** WHAT YOU SHOULD DO **
Count the lines in the material below that contain the string "Screen", and reply with that number alone.

** EXTRACTED INFORMATION **
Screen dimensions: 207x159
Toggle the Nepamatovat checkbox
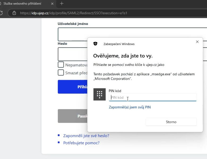(x=61, y=65)
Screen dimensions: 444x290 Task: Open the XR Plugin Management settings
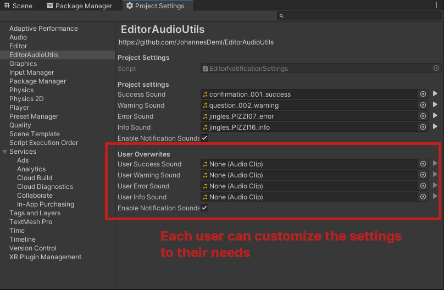(x=45, y=257)
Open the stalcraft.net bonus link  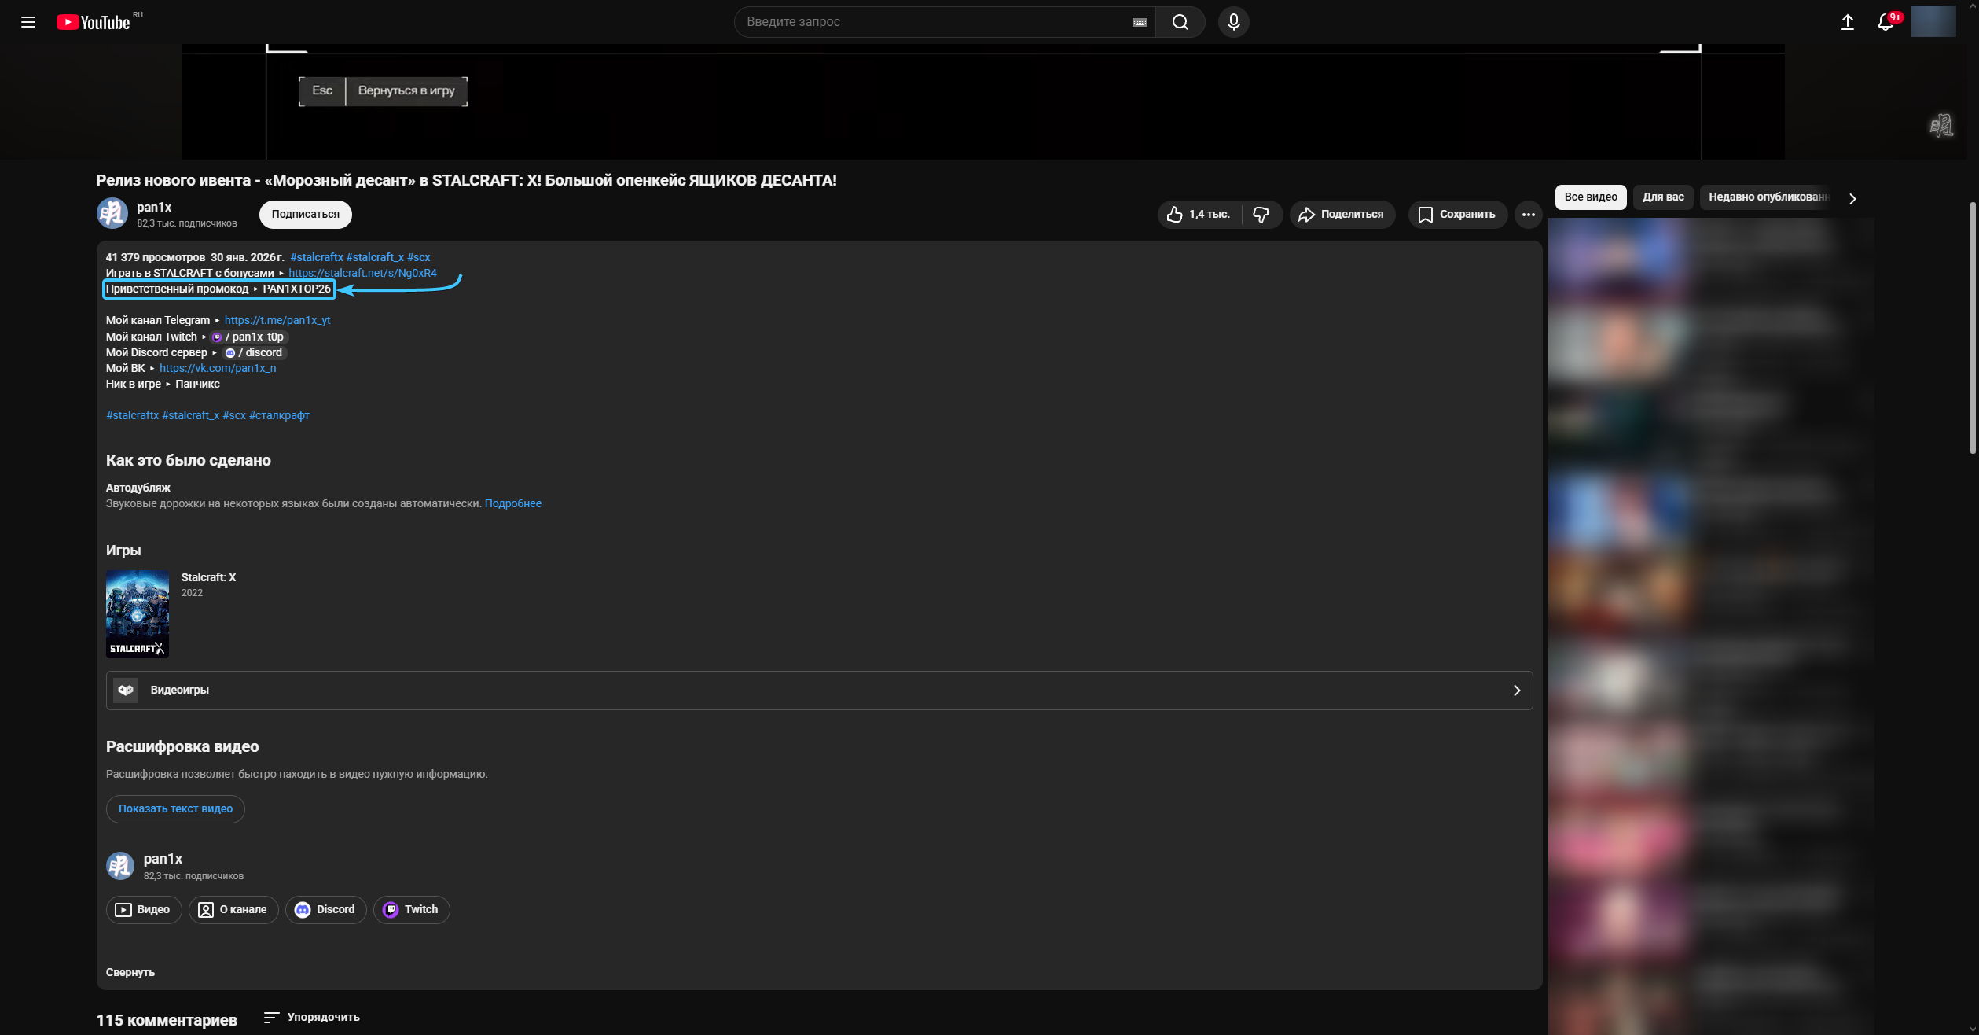click(x=362, y=274)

** PROBLEM SOLUTION **
2